Energy is a reality many find very abstract and it is difficult to fully prove its existence scientifically at this point in time. But for yourself it is not hard to prove at all. Even the fact that your moods may change from joyful to peaceful are an example of this.
You can learn to perceive it if only you know where to look. Our exercises can help you do so. On a more theoretical note: essentially, there are three main ‘modes’ of energy that make up its dynamics.
In Yoga, we call those three modes by the Sanskrit term the guṇas. They are a stable, consistent dynamic called sattva. A contracting, downward one called tamas. And an expanding, upward dynamic that we call rajas.
By learning how to observe, inside ourselves & everywhere around us in our life, how energy behaves in relation to these three modes, we can learn many things about the world around and inside us.
These modes are talked about in many of the world’s great wisdom traditions, under various different terms. Examples are the Holy Trinity of Christianity (Father, Son, Mother/Holy Spirit) and the Trimurti of Hinduism (Shiva, Vishnu, Brahma).
This becomes even more obvious when we takes the three modes and form them into the seven basic energy patterns. They are the core of energy-based Yoga.
Many of the known cultures of the world hold the numbers three and seven central to their mythological and metaphysical explanations. The number seven is usually considered to be one of the most sacred of numbers.

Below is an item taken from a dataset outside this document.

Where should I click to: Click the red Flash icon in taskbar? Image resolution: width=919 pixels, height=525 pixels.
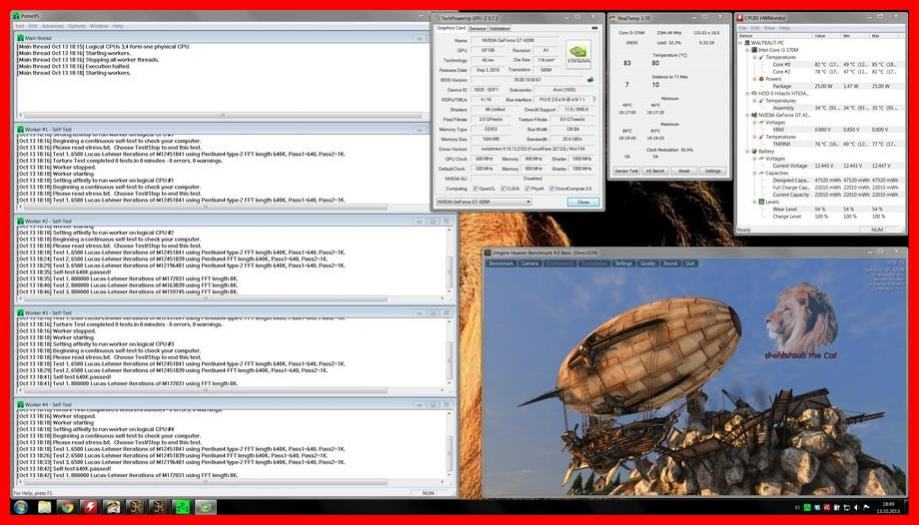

There’s a simple logic to this: there are seven basic energy patterns we humans can experience, seen either below this text or on your the right hand side. They form the very core of our ability for pattern recognition on the most abstract levels of our consciousness.
It is a logical transition from the first three, which are dominated by a single guṇa, to the next four, which consist of the most basic combinations of guṇas. In Theosophical literature, the seven basic energy patterns of energy-based Yoga are called the ‘Seven Rays’.
Each of these seven patterns logically has a characteristic effect on everything it influences. Our mind, our personality, our Soul, or a realm in nature, a type of plant or animal or a planet as a whole. They are also the cause of the seven colours, the seven notes in a musical scale, variations in letters, etcetera.
How they work out can be good, bad or neutral. What you can learn about them is nearly endless. here’s an introduction their characteristics:
Pattern/Ray 1 – sattva – empowering, strengthening, forcing, directing, willing, hardening, stabilising, steadfast, detaching, isolating, sacrificing
Pattern/Ray 2 – tamas – sensitising, magnetising, empathising, calming, softening, feeling, passive, loving, fraternising, conscious, transmuting
Pattern/Ray 3 – rajas – expanding, gathering, intelligent, visualising, scheming, reasoning, diffusing, activity, creating, moviung, grouping, adaptating
Pattern/Ray 4 – sattva + tamas + rajas – synthesising, harmonising, beautifying, intuiting, experimenting, changing, shifting, transitioning, fluid, conflicting
Pattern/Ray 5 – sattva + rajas – structuring, mechanising, concretising, analysing, exacting, detaching, overcoming, liberating, pragmatising, factualising, upward-pushing
Pattern/Ray 6 – sattva + tamas – idealising, romanticising, dedicating, loyalising, vitalising, affecting, warming, soothing, sweetening, upward-reaching
Pattern/Ray 7 – tamas + rajas – perfecting, ceremonialising, ordering, enchanting, formalising, wavering, socialising, collectivising, nobilising, cordialising, decency
Our school’s curriculum consists of two main study programmes, that are complementary to each other. They follow two classic lines of study within the Raja Yoga tradition.
One is centered upon experiencing and understanding the Divine within yourself (Science of Soul), and the other on experiencing and understanding the Divine outside yourself, in the world surrounding you (Science of Divinity). It’s up to you whether you follow them parallel or sequentially.
The programmes are designed to help you learn about spirituality through your own direct experiences. The only dogma they include are the instructions of certain methods that all students learn. This is only to ensure unity in approach, so we can best compare insights and results and more easily learn from each other.